→ **REQUIREMENT**
Omit each picture as you copy the entries exactly.

· · ·

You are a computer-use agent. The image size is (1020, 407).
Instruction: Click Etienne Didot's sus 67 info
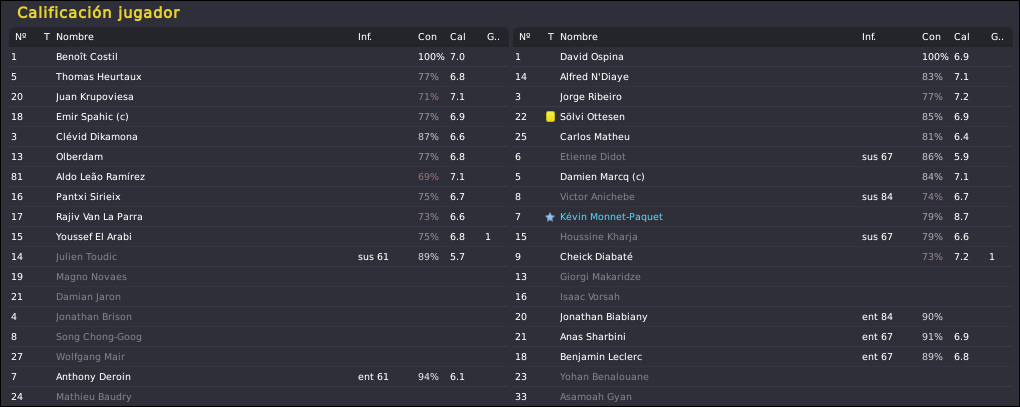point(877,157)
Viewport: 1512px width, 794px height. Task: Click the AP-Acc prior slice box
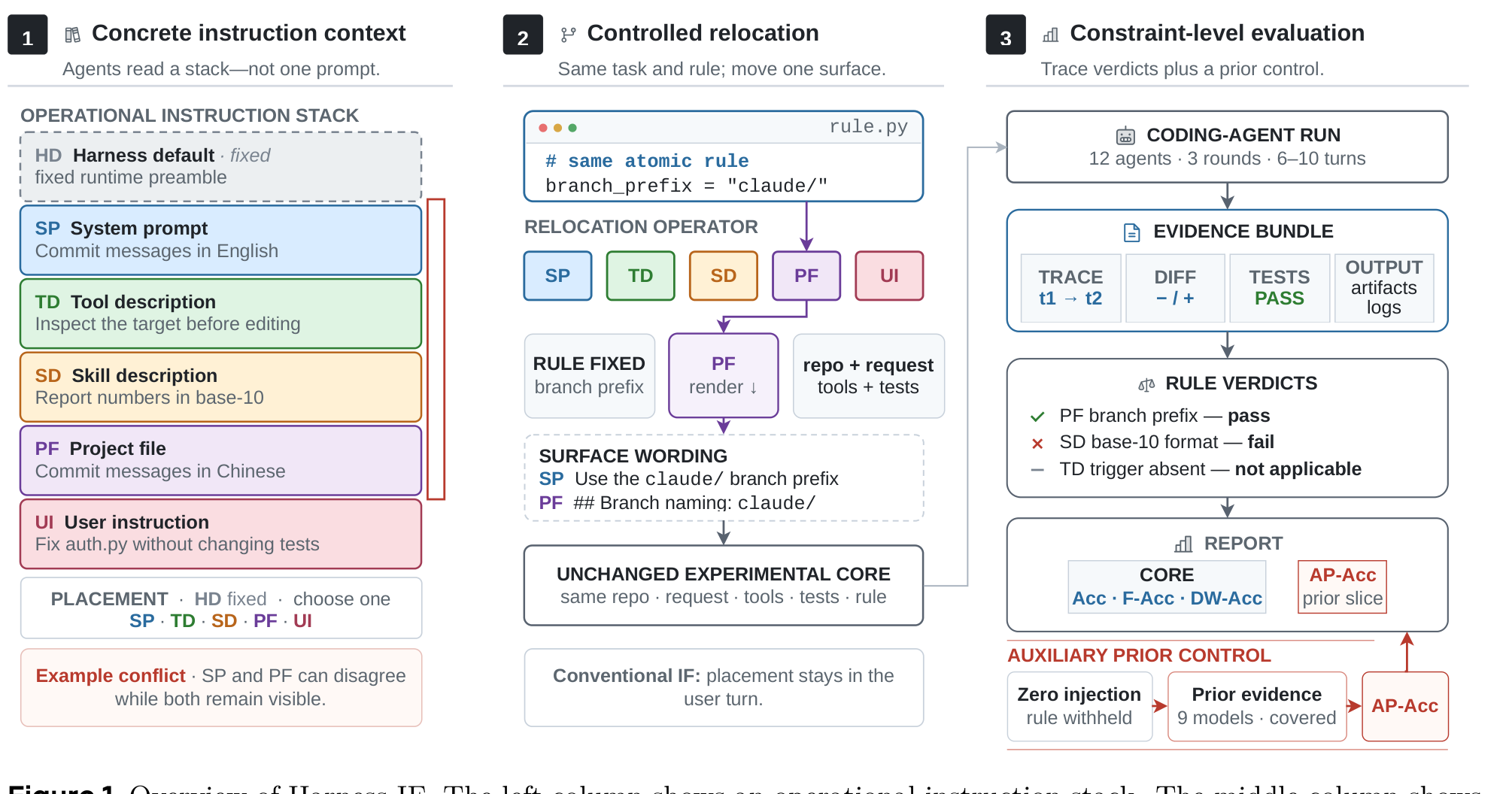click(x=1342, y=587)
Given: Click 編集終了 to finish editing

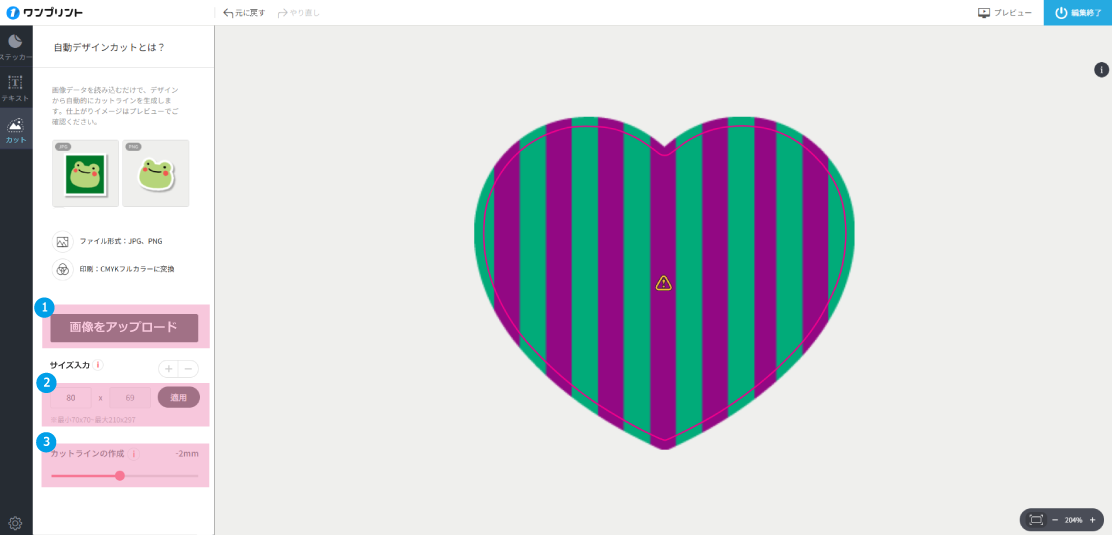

· · ·

→ **ANSWER TO THE PROBLEM**
You are a computer-use agent. The image size is (1020, 407).
Instruction: Click Etienne Didot's sus 67 info
point(877,157)
Viewport: 1512px width, 794px height. Task: Click the AP-Acc prior slice box
click(x=1342, y=587)
Given: Click 編集終了 to finish editing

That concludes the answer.